Per capire di che ordine di grandezze stiamo parlando, mille volte il numero di vittime causate del terremoto abruzzese, e oltre dieci volte il numero dei senzatetto. Possiamo inoltre immaginarci la quantità di edifici e reti (strade, acqua, elettricità, comunicazioni) distrutti e la gravità delle condizioni igieniche. Né è secondario, ovviamente, il fatto che Haiti è un Paese del terzo mondo ed è stata colpita al cuore, nella capitale. Da dove potevano arrivare, e potevano essere coordinati i soccorsi, se proprio la capitale è stata distrutta, portando alla paralisi il già fragile governo? Haiti non ha potuto contare su una capitale come Roma a cento chilometri di distanza come retrovia.

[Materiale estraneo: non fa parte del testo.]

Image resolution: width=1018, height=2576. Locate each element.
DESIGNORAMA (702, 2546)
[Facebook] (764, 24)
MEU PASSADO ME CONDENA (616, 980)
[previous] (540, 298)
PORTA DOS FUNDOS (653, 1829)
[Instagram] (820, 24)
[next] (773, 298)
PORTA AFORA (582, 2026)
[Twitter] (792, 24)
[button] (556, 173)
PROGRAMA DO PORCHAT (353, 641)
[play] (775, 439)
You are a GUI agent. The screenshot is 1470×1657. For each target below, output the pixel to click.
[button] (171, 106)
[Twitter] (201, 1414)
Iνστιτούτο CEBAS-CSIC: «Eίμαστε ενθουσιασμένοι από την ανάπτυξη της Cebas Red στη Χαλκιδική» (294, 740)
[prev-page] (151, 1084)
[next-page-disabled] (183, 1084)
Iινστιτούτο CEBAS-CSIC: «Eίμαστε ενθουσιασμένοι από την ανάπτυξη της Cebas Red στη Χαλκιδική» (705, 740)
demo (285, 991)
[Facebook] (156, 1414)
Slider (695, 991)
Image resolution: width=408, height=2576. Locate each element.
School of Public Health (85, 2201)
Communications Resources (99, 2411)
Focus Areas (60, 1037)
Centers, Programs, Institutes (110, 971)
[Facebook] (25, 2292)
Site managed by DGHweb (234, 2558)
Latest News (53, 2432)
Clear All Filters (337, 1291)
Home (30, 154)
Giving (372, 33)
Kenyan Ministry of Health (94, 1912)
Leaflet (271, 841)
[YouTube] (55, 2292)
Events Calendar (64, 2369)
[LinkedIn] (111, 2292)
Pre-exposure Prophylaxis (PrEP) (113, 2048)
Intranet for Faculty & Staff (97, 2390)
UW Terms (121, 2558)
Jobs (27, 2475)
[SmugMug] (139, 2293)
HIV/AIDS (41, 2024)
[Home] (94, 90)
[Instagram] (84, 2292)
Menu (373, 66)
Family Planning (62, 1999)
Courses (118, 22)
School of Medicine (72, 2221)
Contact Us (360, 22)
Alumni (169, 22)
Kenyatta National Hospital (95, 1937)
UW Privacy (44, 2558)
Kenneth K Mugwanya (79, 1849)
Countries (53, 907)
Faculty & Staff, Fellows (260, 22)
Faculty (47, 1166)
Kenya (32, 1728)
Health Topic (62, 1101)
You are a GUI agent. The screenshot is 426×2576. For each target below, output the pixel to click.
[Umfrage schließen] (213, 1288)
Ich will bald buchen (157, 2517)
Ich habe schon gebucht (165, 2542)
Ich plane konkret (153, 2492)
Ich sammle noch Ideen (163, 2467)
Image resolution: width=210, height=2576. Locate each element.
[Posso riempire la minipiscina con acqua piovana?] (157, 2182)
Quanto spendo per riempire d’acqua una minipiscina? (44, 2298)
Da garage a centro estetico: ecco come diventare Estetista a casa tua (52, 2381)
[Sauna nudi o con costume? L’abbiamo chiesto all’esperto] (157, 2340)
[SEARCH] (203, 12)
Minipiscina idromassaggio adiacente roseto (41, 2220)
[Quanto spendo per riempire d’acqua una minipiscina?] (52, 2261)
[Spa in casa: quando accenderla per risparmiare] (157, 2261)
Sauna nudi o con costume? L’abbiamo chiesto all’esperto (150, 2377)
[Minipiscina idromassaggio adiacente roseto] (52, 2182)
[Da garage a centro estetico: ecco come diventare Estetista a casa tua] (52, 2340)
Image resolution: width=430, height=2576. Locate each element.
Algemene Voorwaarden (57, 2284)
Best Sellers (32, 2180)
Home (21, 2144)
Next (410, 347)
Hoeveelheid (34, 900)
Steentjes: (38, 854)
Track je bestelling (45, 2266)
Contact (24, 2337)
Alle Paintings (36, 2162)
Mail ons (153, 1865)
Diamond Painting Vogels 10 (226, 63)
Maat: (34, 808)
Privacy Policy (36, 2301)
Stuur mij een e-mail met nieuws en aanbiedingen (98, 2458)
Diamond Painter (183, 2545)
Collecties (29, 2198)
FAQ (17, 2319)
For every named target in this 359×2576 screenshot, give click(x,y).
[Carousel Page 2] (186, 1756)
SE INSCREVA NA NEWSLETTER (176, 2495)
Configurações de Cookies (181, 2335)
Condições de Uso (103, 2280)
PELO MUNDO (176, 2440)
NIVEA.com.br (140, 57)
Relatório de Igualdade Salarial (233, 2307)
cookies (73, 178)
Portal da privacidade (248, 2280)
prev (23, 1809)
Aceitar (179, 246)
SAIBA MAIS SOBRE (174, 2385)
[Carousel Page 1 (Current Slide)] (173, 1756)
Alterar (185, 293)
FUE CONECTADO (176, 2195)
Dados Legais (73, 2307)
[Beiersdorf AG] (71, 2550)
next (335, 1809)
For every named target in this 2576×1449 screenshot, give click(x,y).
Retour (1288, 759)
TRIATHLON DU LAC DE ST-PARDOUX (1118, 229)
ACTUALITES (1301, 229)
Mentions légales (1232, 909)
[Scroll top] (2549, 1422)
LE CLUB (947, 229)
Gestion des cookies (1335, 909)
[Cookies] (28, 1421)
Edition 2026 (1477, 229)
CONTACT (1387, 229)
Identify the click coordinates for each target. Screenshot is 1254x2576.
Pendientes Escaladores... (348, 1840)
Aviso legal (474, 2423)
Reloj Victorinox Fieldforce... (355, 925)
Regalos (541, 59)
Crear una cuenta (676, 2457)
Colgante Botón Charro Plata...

Non poteva essere più calzante e meritata, quindi, la replica di Hillary Clinton: «Chiacchiere da bar sport». E' ovvio che tempestività, efficacia, coordinamento dei soccorsi possono essere migliorati. Ma che cosa propone Bertolaso? Di creare l'ennesima agenzia, l'ennesimo ufficio con sede all'Onu che dovrebbe coordinare i soccorsi in catastrofi come queste, nonostante la comprovata inefficienza e gli sprechi di queste strutture? No, io mi terrei l'esercito americano tutta la vita. L'esercito Usa come spina dorsale, fulcro e perno dei soccorsi, poi ben venga tutto il resto.

1 comment:

Anonymous said...

1) ad haiti al momento ci sono 20000 militari usa e una presenza così massiccia dovrebbe garantire i livelli minimi di sicurezza e ordine che invece non ci sono.
2)smettiamola di destrivere gli haitiani come un popolo dedito a saccheggi e linciaggi solo per giustificare le inefficienze dell'intervento internazionale.